The church is standing but there is no service. And bells melted by fire are lying there: they fell from burned beams. In the middle is a large bell with a deep crack. The clapper of a small bell is fused to it, though the smallest bell is not there. You might wonder if it ran away. Seeing a shapeless ingot next to it, though, you realize: there it is, the small bell. And you think: today, then, is Sunday, and it’s too bad there’s no service, so you silently recite the Lord’s Prayer. There are traces of the fire on the church walls. It didn’t burn recently, though the smell of burning remains. There is a pile of scorched books by the stairway leading into the church: the smell most likely comes from them.

You furtively approach the pile: some of the books are almost untouched by fire, and everything is legible: Grant repose with the saints, O Christ, for Your servant’s soul, that there be no illness nor grief nor sighing… And what should be done for the living, for whom things are sometimes worse than for the departed? Who have sickness and sorrow? And sighing? You look: the altar book of the Gospels. Half-burned. You run your fingers through the ashes and then touch your lips to the book, unnoticed, as if kissing it.

‘Platonov, why are your lips black?’

Who’s asking? And why should he care about my lips?

‘No reason, they turned black from something. Maybe from life.’

I look around – there is such God-given beauty. Sea, setting sun.

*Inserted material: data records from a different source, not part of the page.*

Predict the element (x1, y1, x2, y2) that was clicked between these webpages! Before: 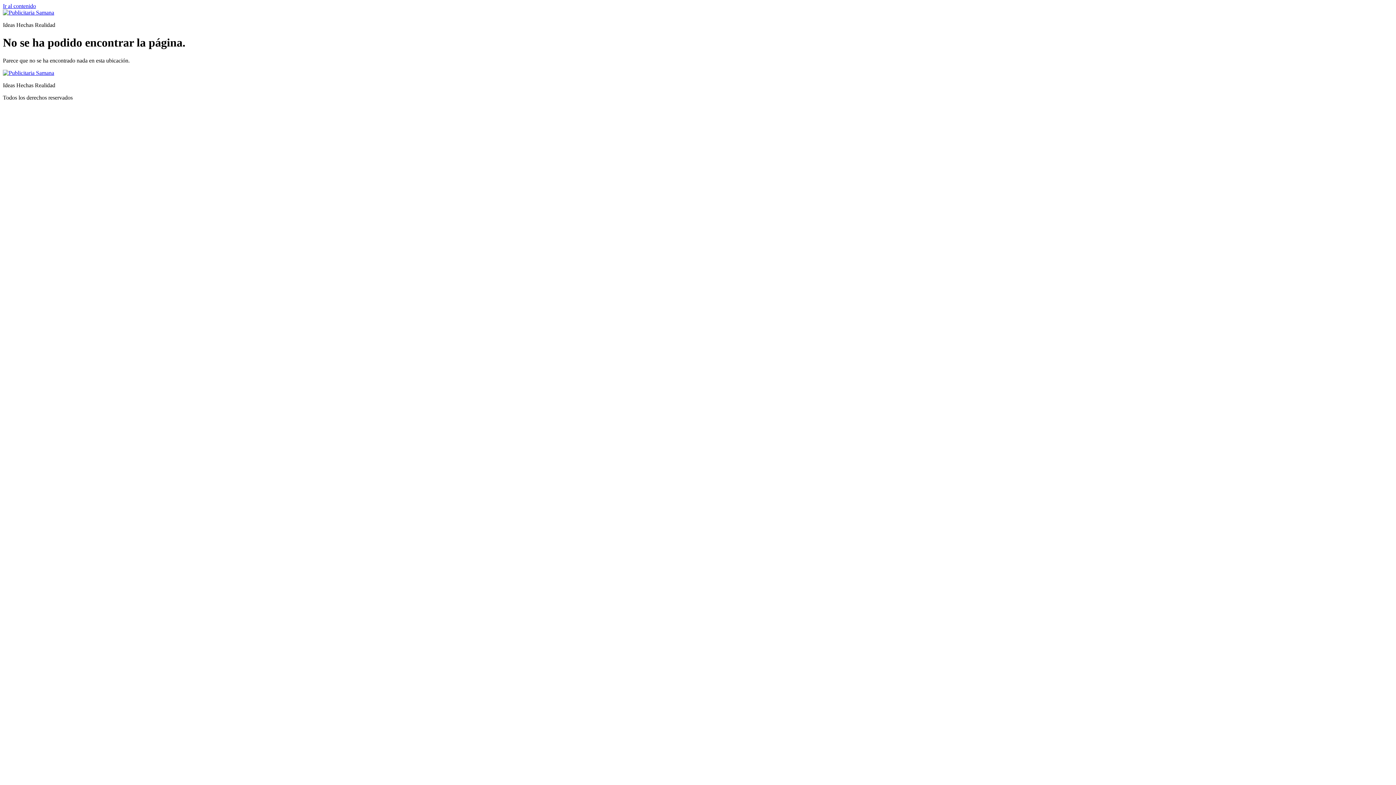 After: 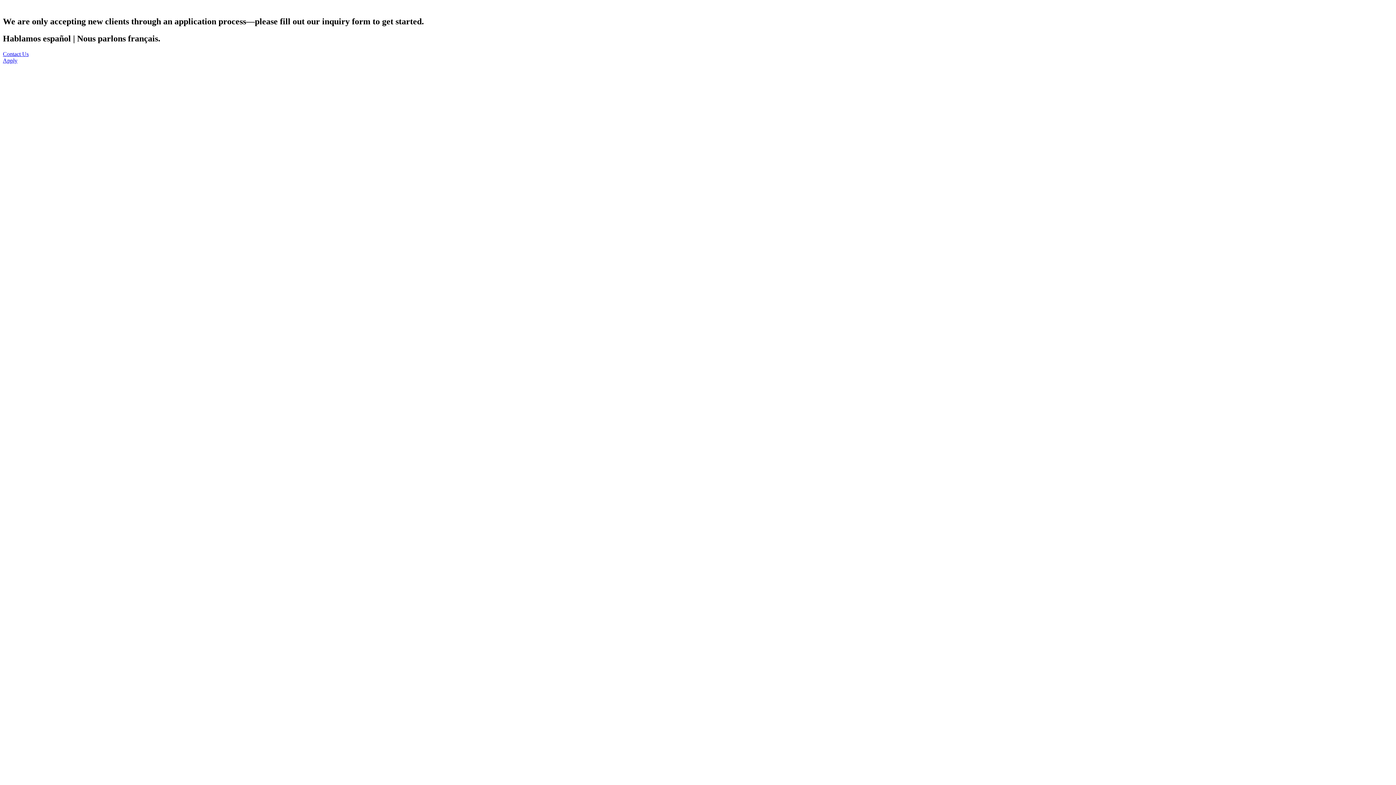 Action: bbox: (2, 69, 54, 75)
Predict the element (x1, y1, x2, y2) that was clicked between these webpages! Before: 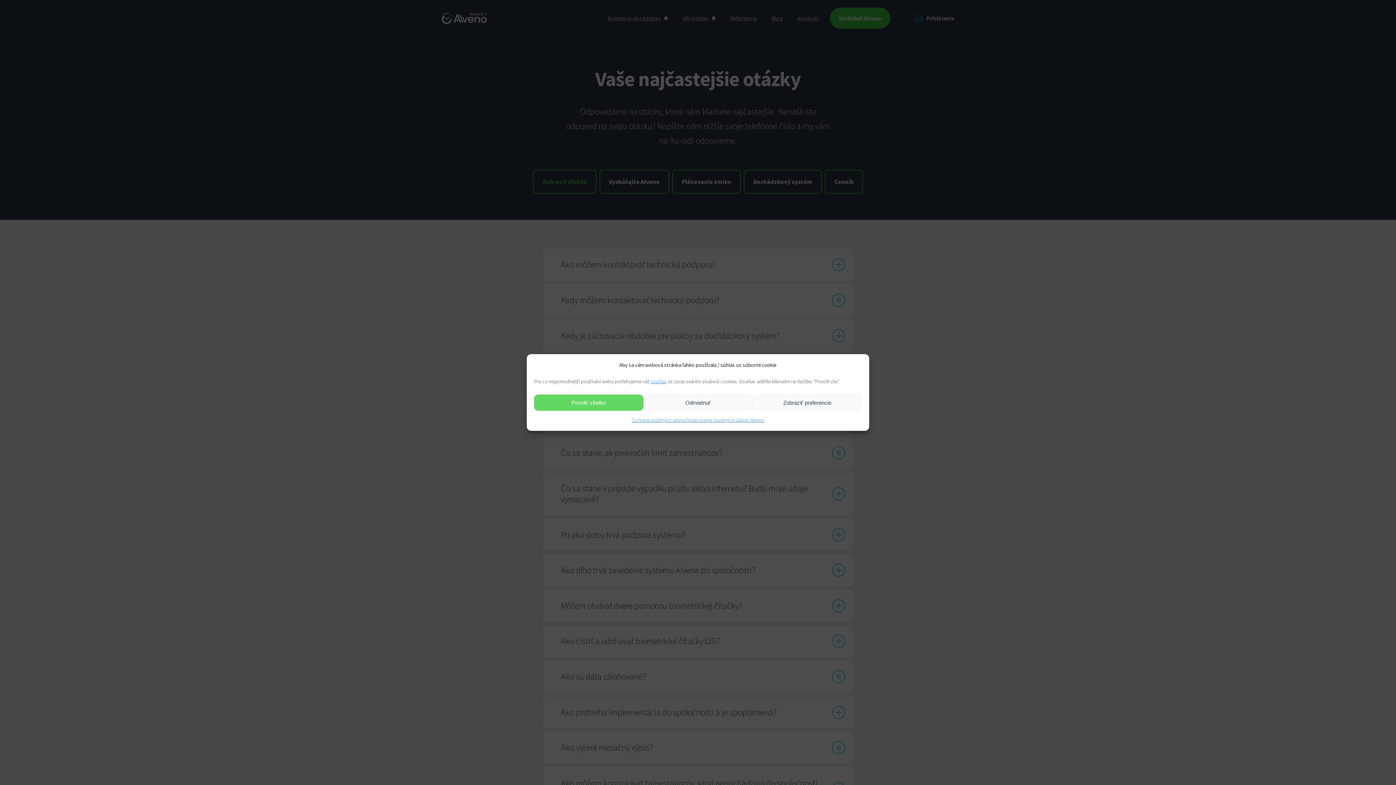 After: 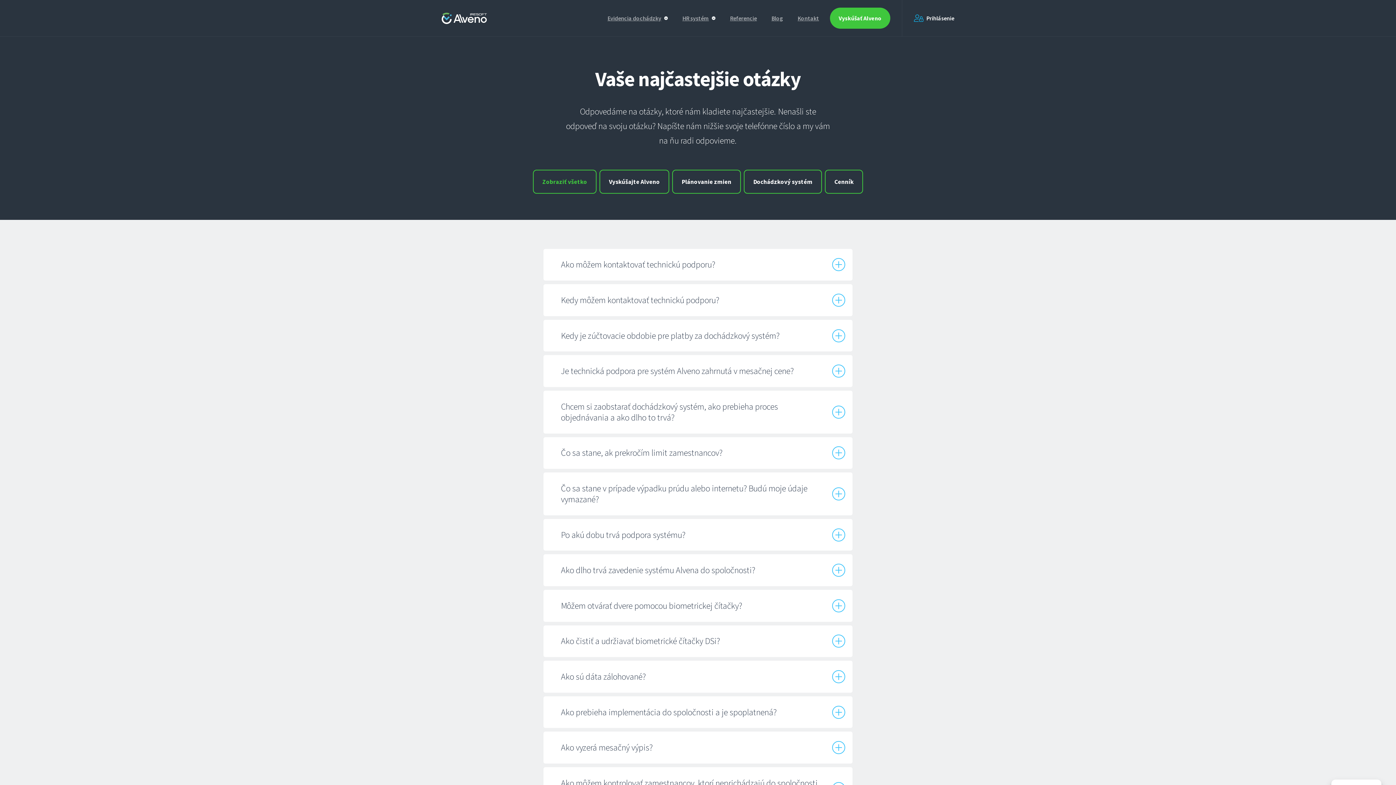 Action: label: Odmietnuť bbox: (643, 394, 752, 411)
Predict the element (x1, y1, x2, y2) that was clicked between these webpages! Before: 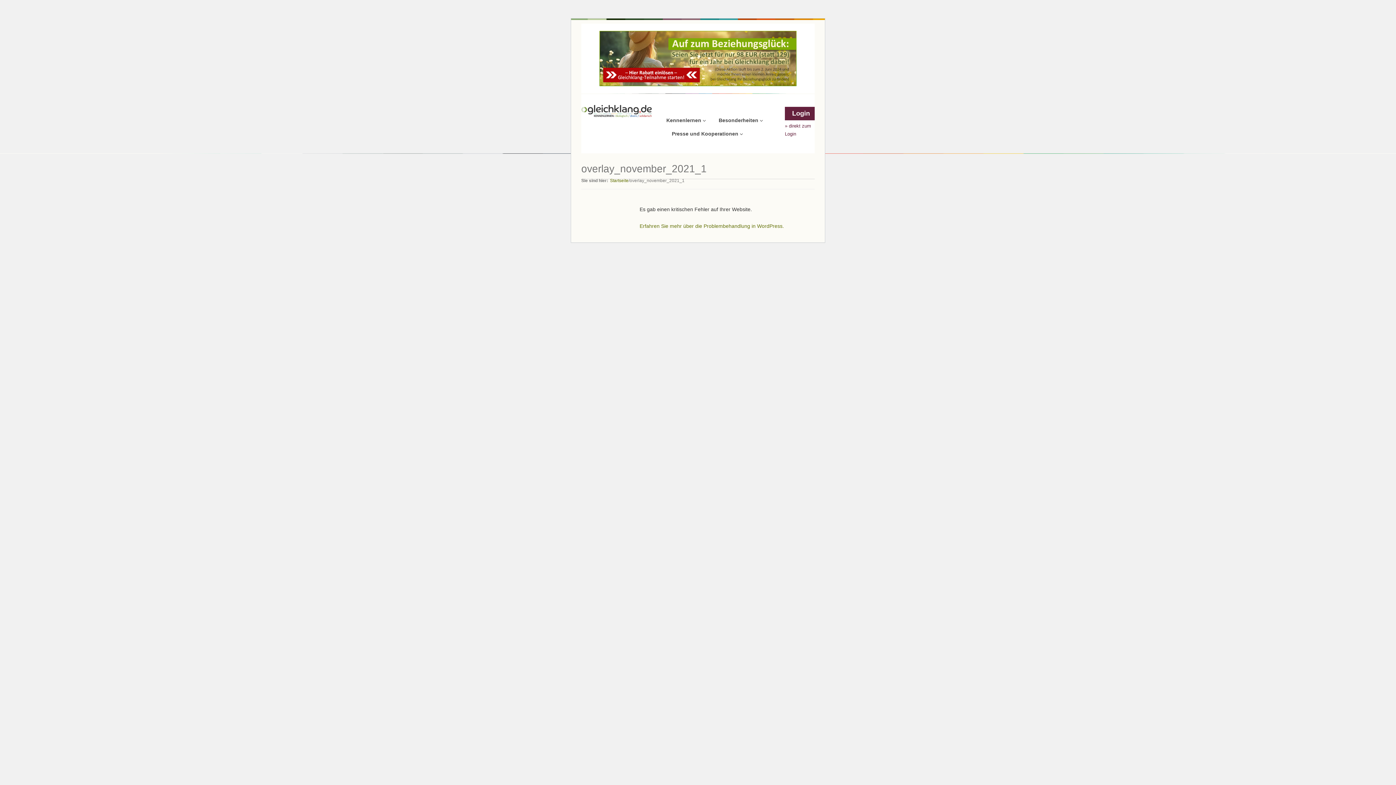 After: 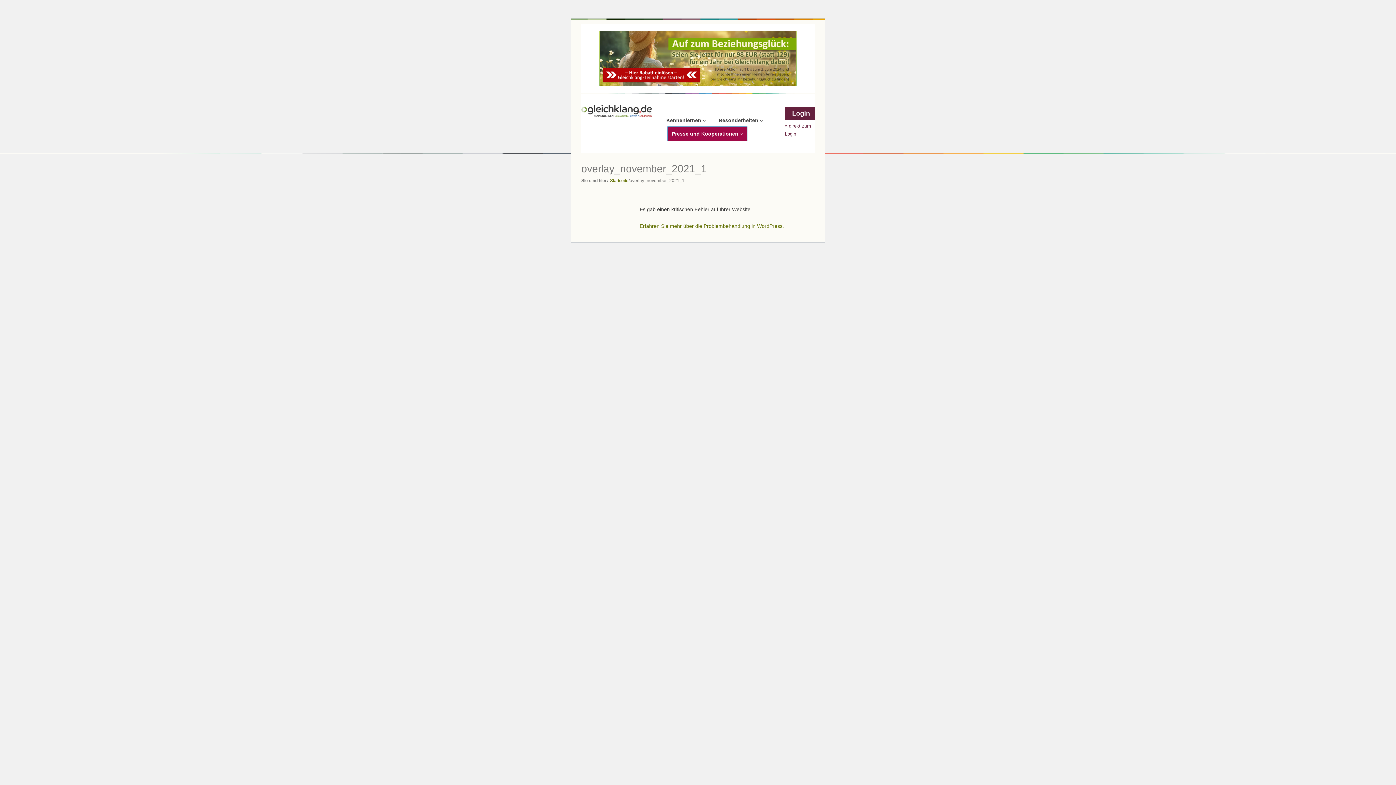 Action: bbox: (668, 127, 746, 140) label: Presse und Kooperationen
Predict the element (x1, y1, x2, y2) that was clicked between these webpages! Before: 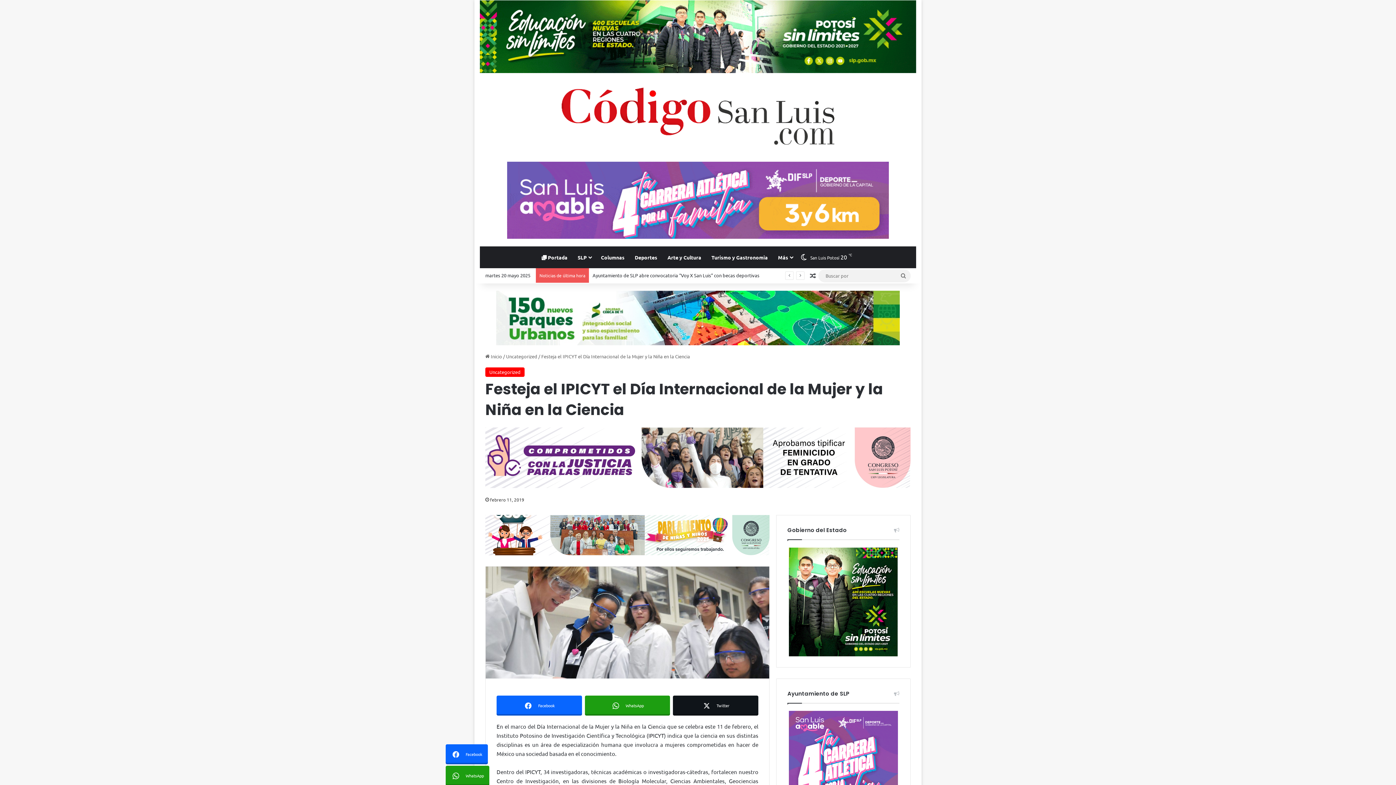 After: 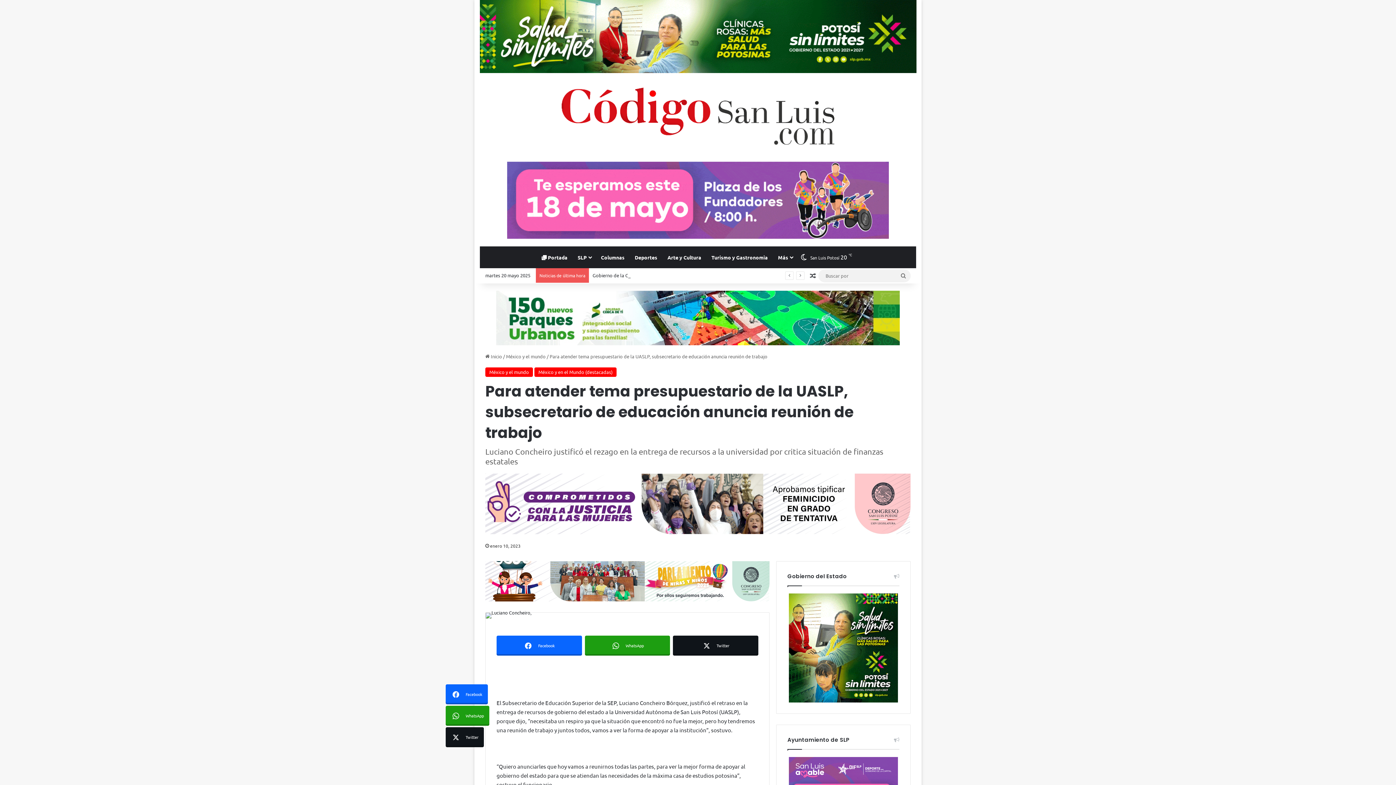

And if you climb the mountain, it is evident that this is an island. A piece of dry land surrounded by sky. No waves, the surface doesn’t stir, it’s as if it’s polished. This is what watery calm is. And the sun’s path on the water: angels flying. It’s frightening because as soon as the path disappears, everything will submerge into darkness and it is unknown to anyone what will commence in place of that beauty. And it is also unknown who will fly there instead of angels. That must be why daytime was not so bad for Robinson, but sunset was genuinely frightening. The very thought of descending into darkness is what clenches the heart like a vise – it is frightening and you restrain yourself with all your might so as not to scream.